Usul-i Pezdevî'de: "Şeriat geldikten sonra haram olduğuna dair delil bulunmadıkça icma ile malların mubah olmasıdır. Çünkü Allah-ü Teâlâ: "hüvellezi haleka leküm mâ filardı cemîan"kavl-i kerîmi ile bütün malları mubah kılmıştır." diye zikredilmiştir.
2) Kâfirler imân ile, içki haddinden başka ukûbât (cezalar) ile ve muameleler ile muhatabdırlar ibâdetler ile muhatab olmalarında ihtilâf vardır.
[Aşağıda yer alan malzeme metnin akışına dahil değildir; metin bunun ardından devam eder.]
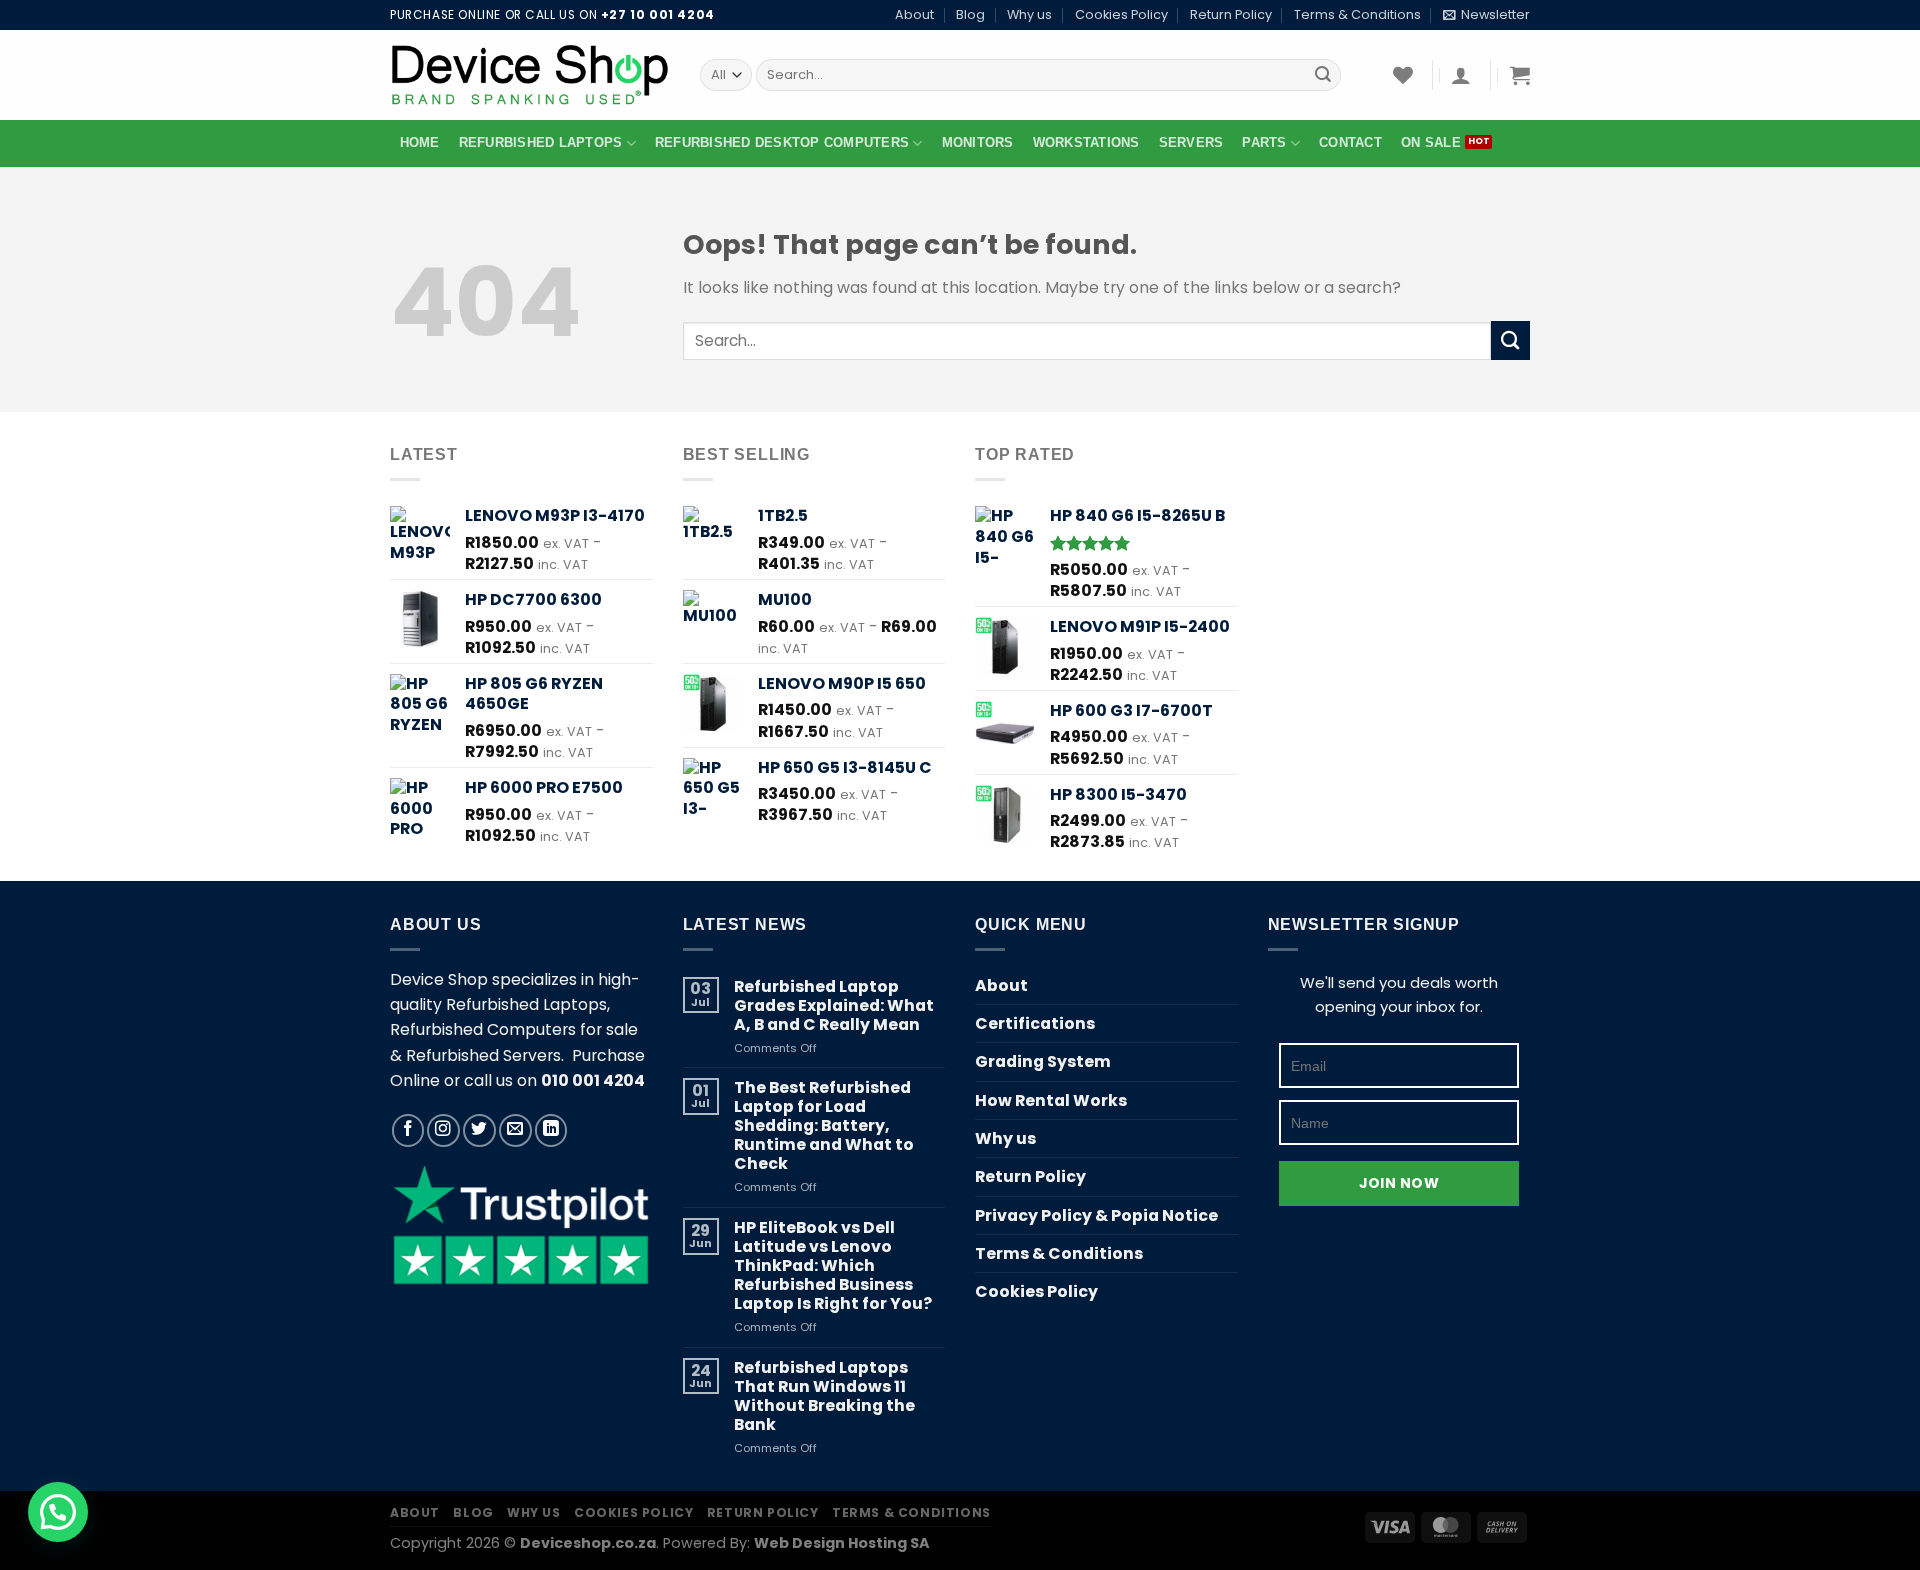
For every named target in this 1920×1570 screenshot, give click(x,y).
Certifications (1035, 1023)
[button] (58, 1512)
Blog (970, 14)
Nitekim bu bahis cihâd bahsinin evvelinde beyan edilmiştir.
3) "Kâfirler hakkında malların dokunulmaz olması zahir değildir." ifadesinin mânâsı "mallar onlar için mubahtır" demektir. "Bu ifadede eşyada asıl olan mubah olmasıdır." diyenlerin kavline dönüş vardır.
4) "Eşyada asıl olan mubah olmasıdır.""görüşünü Mutezile'ye nisbet etmek usûl kitablarında beyan edilene muhaliftir, İbn-i Hümâm'ın "Tahrir" isimli kitabında Hanefi ile Şafiî cumhur fukahasının muhtar olan kavline göre; "Eşyada asıl olan mubah olmasıdır." denilmiştir.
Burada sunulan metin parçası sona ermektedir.